Lobio () is a traditional Georgian dish of various kinds of prepared beans (cooked or stewed), containing coriander, walnuts, garlic and onion. There are many varieties of lobio, both hot and cold.

History
It is said to have originated in Georgia. While the dish may predate any division of the lands into countries, the most popular variant today uses red kidney beans, which are native to the Americas and introduced into Georgia after 1500. As with many Georgian dishes, lobio is spicy, but not necessarily hot. One of the traditional recipes for lobio does not call for hot peppers (as other recipes do) but relies solely on ground black pepper for its spice.

Preparation and ingredients

While there are many ways of making lobio, the most common of which is a cold dish called lobio nigozit, typically made with dark red kidney beans which are cooked and then mashed with garlic, onions, walnuts, coriander, marigold petals, chili pepper and vinegar, and then allowed to marinate overnight. A hot version is usually made with white beans.

■ **DATASET ROWS**:
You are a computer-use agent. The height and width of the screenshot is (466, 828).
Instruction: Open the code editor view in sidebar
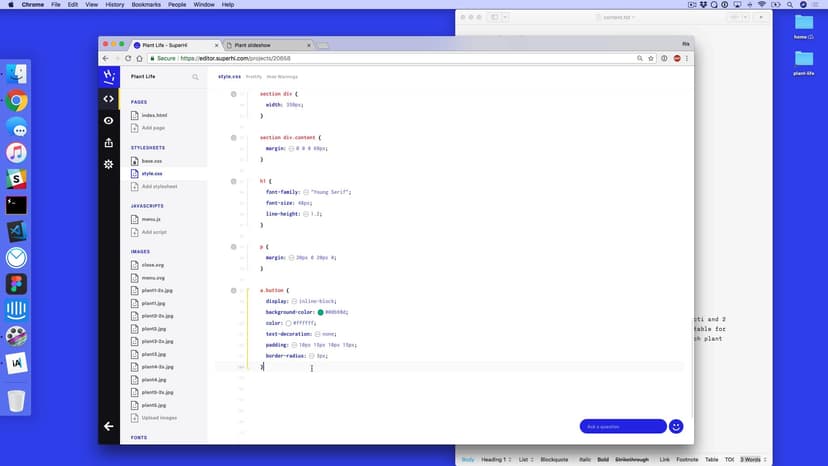[109, 98]

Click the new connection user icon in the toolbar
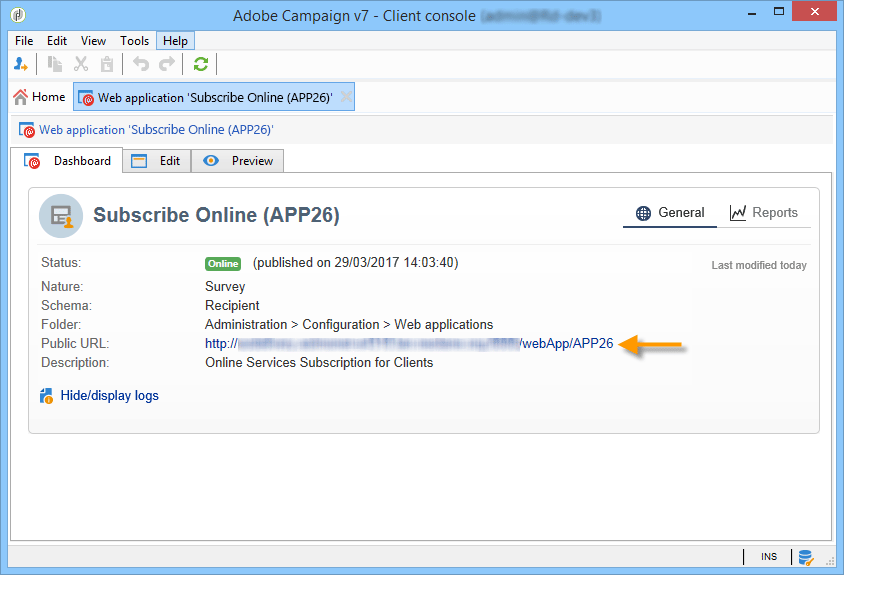20,63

■ **TASK INSTRUCTIONS**:
• A. Copy every line of the records that follow the lobio article word for word, leaving out the pictures.
• B. Write a continuation of the lobio article that picks up after its last sentence.

■ **EXPECTED RESPONSES**:
• A.
You are a computer-use agent. The height and width of the screenshot is (466, 828).
Instruction: Open the code editor view in sidebar
[109, 98]

Click the new connection user icon in the toolbar
20,63

• B.
In other hot varieties lobio may contain meat. Beans would be put in the pot with water and spices and allowed to sit overnight. The following day, the pot would be placed over a fire or, if available, in a small exposed oven, and the beans slowly cooked. At the appropriate stages, meat and other vegetables would be added to cook. The cooked lobio would then be served in the clay pot, along with a flat bread.

Lobio, in its traditional format, progressed to become a standard recipe the ingredients of which varied depending on the area in which it was cooked.

See also
 List of legume dishes
 List of stews

References

External links
 Recipe for lobio on the New York Times website, 03-18-1992. Accessed 12-04-2011

Cuisine of Georgia (country)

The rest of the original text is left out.